Compliance: definizione
Quando si parla di compliance si fa riferimento all'immagine
aziendale per ciò che riguarda il rispetto delle norme e la correttezza delle
procedure: lo scopo è quello di evitare di incappare in sanzioni che, oltre a rappresentare un danno
dal punto di vista economico, avrebbero l'effetto di compromettere la
reputazione dell'azienda rispetto ai vari portatori di interessi (i partner, i
clienti, e così via). Ecco perché, per esempio, vi sono degli accordi
sovranazionali che prevedono in maniera esplicita la messa in atto di una
funzione di compliance.
Come si attua la compliance?
La compliance - che a volte viene indicata anche
come compliance normativa - corrisponde alla
conformità a standard specifici, a regole precise, a determinate norme: si
tratta di rispettare le disposizioni previste dalle autorità
del settore, ma anche dal legislatore o più semplicemente dai
regolamenti interni delle società, senza dimenticare gli organismi di
certificazione.
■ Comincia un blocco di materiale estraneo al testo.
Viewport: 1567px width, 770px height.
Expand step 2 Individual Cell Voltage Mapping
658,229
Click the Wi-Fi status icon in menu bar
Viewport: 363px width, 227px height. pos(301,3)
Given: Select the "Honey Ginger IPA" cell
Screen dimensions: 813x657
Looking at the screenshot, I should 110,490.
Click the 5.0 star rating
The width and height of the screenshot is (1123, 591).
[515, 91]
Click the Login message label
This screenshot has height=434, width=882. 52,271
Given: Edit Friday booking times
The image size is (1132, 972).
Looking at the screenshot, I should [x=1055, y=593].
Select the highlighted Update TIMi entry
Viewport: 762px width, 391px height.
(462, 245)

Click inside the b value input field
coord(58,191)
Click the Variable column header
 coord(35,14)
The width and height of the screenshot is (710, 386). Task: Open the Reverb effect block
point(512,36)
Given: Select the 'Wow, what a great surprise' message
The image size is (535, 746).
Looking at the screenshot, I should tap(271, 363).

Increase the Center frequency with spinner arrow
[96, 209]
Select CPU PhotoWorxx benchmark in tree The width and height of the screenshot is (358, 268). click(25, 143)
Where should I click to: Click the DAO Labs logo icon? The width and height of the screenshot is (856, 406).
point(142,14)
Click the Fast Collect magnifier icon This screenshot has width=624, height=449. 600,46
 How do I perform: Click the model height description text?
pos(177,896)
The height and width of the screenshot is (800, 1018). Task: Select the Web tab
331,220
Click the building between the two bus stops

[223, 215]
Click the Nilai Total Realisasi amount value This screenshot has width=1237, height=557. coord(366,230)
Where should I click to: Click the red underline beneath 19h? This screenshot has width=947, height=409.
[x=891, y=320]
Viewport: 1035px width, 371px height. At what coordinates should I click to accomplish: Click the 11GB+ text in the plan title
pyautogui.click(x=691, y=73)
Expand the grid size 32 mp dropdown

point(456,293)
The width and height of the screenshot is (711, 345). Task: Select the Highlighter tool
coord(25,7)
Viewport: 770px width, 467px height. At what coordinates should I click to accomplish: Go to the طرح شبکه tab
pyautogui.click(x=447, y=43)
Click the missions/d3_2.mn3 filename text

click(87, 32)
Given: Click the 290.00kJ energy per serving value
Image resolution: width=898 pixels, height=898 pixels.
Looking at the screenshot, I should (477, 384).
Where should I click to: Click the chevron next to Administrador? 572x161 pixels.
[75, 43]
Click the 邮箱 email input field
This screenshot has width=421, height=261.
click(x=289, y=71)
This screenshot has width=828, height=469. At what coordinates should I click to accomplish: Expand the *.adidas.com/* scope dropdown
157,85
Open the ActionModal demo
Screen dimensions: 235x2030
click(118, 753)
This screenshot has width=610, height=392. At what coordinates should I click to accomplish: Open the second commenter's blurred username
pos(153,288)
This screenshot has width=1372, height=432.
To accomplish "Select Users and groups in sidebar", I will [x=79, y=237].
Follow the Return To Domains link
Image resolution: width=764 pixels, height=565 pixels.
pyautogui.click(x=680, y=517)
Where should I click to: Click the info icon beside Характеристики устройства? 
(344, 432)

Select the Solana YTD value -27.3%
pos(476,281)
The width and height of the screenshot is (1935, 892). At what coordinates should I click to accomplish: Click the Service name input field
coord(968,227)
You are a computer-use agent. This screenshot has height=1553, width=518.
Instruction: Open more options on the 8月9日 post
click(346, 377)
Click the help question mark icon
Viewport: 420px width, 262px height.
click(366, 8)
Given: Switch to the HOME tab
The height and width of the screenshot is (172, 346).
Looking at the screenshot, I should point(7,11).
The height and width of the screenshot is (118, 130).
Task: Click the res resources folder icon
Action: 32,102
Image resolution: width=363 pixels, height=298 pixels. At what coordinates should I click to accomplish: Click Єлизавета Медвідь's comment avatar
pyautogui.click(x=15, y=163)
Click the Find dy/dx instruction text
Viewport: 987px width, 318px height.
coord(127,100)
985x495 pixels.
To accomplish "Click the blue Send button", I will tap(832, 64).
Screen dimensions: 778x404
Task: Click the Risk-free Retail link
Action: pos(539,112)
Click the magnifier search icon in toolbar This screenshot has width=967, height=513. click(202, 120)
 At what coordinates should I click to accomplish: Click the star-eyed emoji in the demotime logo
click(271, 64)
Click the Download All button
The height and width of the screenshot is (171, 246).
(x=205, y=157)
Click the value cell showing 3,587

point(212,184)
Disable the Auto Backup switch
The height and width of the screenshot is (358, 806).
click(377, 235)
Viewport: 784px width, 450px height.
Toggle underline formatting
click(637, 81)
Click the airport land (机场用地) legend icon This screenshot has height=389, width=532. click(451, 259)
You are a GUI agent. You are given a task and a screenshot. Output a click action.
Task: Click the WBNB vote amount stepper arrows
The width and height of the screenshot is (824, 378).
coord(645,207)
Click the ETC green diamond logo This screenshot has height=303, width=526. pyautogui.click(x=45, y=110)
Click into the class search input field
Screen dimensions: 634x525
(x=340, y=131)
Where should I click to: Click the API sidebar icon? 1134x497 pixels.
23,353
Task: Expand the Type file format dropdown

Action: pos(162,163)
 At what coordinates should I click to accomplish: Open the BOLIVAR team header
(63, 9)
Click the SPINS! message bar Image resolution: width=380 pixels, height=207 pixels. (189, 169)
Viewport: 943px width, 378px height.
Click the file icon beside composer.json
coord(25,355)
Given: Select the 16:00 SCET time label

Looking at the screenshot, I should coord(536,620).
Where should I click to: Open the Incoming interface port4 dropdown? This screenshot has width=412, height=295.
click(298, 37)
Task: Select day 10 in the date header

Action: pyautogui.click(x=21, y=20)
Un esempio concreto può aiutare a chiarire meglio il concetto:
con la funzione di compliance in un istituto di credito vengono
controllate le procedure interne in modo tale che non si violino le norme di
auto regolamentazione e di etero regolamentazione (le prime includono i codici
etici e i codici di condotta, mentre le seconde riguardano regolamenti e leggi
in generale). Una violazione delle norme, infatti, potrebbe determinare danni
di reputazione o perdite finanziarie.
1. La compliance è obbligatoria?
La compliance non è obbligatoria a livello generale,
ma lo è in alcuni settori specifici: per esempio, per le compagnie
assicurative, per gli intermediari che mettono a disposizione servizi di
investimento e per gli istituti di credito. Nel caso delle assicurazioni, le
indicazioni che devono essere rispettate sono quelle che provengono dall'Isvap
e dal suo Regolamento n. 20 del 26 marzo del 2008; nel caso degli intermediari
che mettono a disposizione servizi di investimento, le indicazioni che devono
essere rispettate sono quelle che provengono dalle Disposizioni di Vigilanza
della Banca d'Italia del 12 luglio del 2007 e dal Regolamento della Consob del
29 ottobre del 2007 relativo all'organizzazione e alle procedure degli
intermediari; nel caso degli istituti di credito, infine, le indicazioni che
devono essere rispettate sono quelle che provengono dalla Banca d'Italia. Tutte
le normative di vigilanza, ad ogni modo, fanno riferimento ai principi guida
che il Comitato di Basilea ha pubblicato a tal proposito nel
2005.
2. Come deve essere strutturata la compliance?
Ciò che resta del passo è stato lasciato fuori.